Claude Skills 2.0: Complete Guide to Building, Testing, and Optimizing Skills (2026)

13 min read
#Claude#AI Skills#Developer Tools#AI Workflows
Claude Skills 2.0: Complete Guide to Building, Testing, and Optimizing Skills (2026)
TL;DR
  • Claude Skills are folders of instructions that teach Claude how to complete specific tasks repeatably. They work in both Claude.ai and Claude Code. Think of them as programmable expertise you can install, test, and share.
  • Skills 2.0 added the features that matter: automatic evals (does the skill actually work?), A/B benchmarking (is the skill better than raw Claude?), and trigger tuning (does it activate when it should?).
  • Anthropic found issues in 5 of 6 of their own skills when they ran evals. If Anthropic's skills need fixing, yours probably do too. The eval system is the most important part of Skills 2.0.
  • Two categories of skills exist: capability uplift (teaches Claude something it can't do) and encoded preference (sequences things it already can do). Knowing which you're building determines how to test it.

Claude Skills solve a specific problem: Claude is capable but inconsistent. It can write in any style, follow any process, use any framework — but it doesn't remember your preferences between conversations. Skills fix that. They're reusable instruction sets that tell Claude exactly how you want something done.

Skills 2.0 added the part that was missing: a way to know if your skills actually work. Before 2.0, you wrote a skill, used it a few times, and hoped for the best. Now you can test skills with structured evals, benchmark them against raw Claude, and tune when they activate.

This guide covers how to build, test, and optimize skills for both Claude.ai and Claude Code.

What Are Claude Skills

Skills are folders containing a SKILL.md file and optional supporting resources (templates, examples, scripts). The SKILL.md file has two parts:

Frontmatter — tells Claude when to use the skill:

---
name: code-review
description: Reviews code for security vulnerabilities, performance issues, and maintainability. Use when asked to review code or check for bugs.
---

Instructions — tells Claude what to do:

# Code Review Skill

## Process
1. Check for security vulnerabilities (OWASP Top 10)
2. Identify performance bottlenecks
3. Evaluate code readability and maintainability
4. Suggest specific improvements with code examples

## Output Format
- Summary of findings (1-2 sentences)
- Critical issues (must fix)
- Recommendations (should fix)
- Positive patterns (keep doing)

When Claude encounters a request that matches the skill's description, it loads the instructions and follows them.
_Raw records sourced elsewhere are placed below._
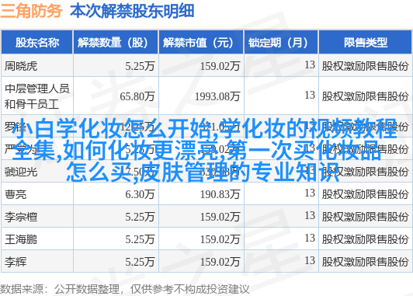Click the 解禁市值（元） column header
This screenshot has width=413, height=296.
pos(201,43)
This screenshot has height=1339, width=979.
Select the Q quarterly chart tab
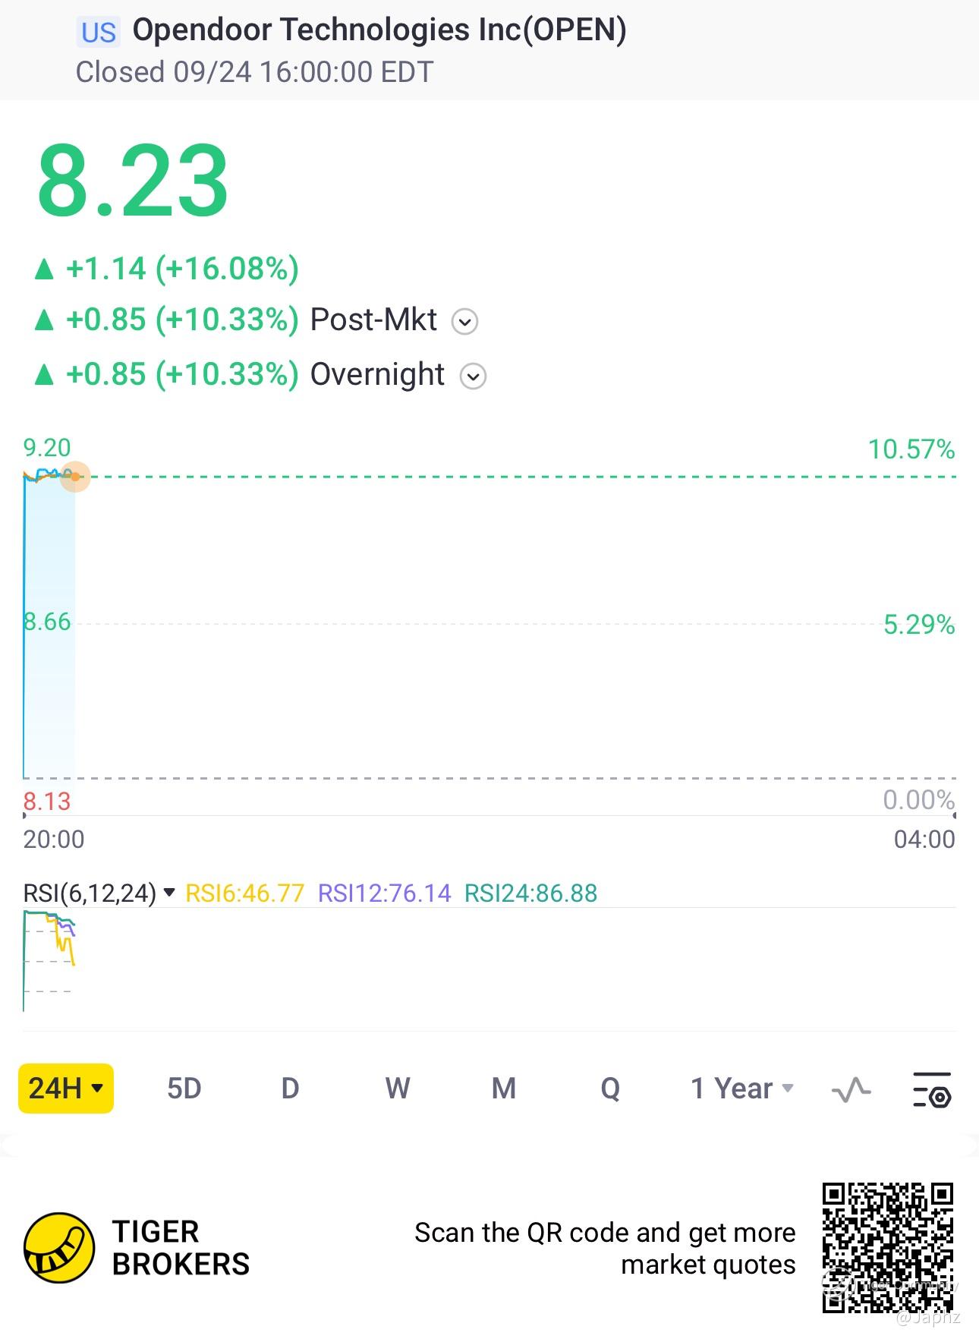610,1089
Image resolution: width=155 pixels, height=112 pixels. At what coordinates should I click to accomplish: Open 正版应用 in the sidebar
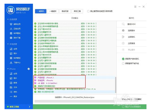coord(15,29)
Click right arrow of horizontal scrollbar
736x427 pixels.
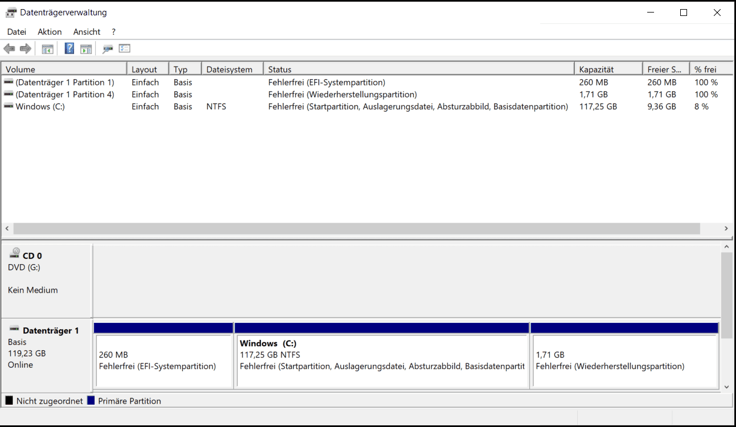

The result: consistent, repeatable output instead of Claude's default "it depends on the conversation" behavior.

Two Types of Skills

Capability uplift skills teach Claude something it can't do well on its own. Example: a skill that teaches Claude your company's specific code review checklist, your proprietary testing framework, or your industry's compliance requirements. These add real knowledge.

Encoded preference skills sequence things Claude already knows how to do into a specific workflow. Example: a skill that says "when writing blog posts, always use this structure, this tone, and these SEO patterns." Claude can already write blog posts — the skill makes it do it your way every time.

The distinction matters for testing. Capability uplift skills should perform measurably better than raw Claude. Encoded preference skills might not perform "better" by objective metrics — they perform differently in ways you prefer.

What Changed in Skills 2.0

Anthropic's Skills 2.0 update added four capabilities that turn skills from "hope it works" to "proven it works":

Evals

Evals work like software tests. You define test prompts and describe expected outputs. The system runs the skill against the prompts and reports pass/fail rates. If a skill passes 8 out of 10 evals, you know exactly where it fails and can fix those cases.

A/B Benchmarking

Comparator agents run your prompts through both the skill and raw Claude, then judge the outputs blindly — without knowing which came from which. This answers the question that previously had no answer: "Is this skill actually better than just asking Claude directly?"

Trigger Tuning

Your skill's description determines when it activates. If the description is too broad, the skill fires on irrelevant requests. Too narrow, and it never fires. Anthropic found issues in 5 of 6 of their own skills — the descriptions didn't accurately predict when the skill should activate. Trigger tuning helps you fix this.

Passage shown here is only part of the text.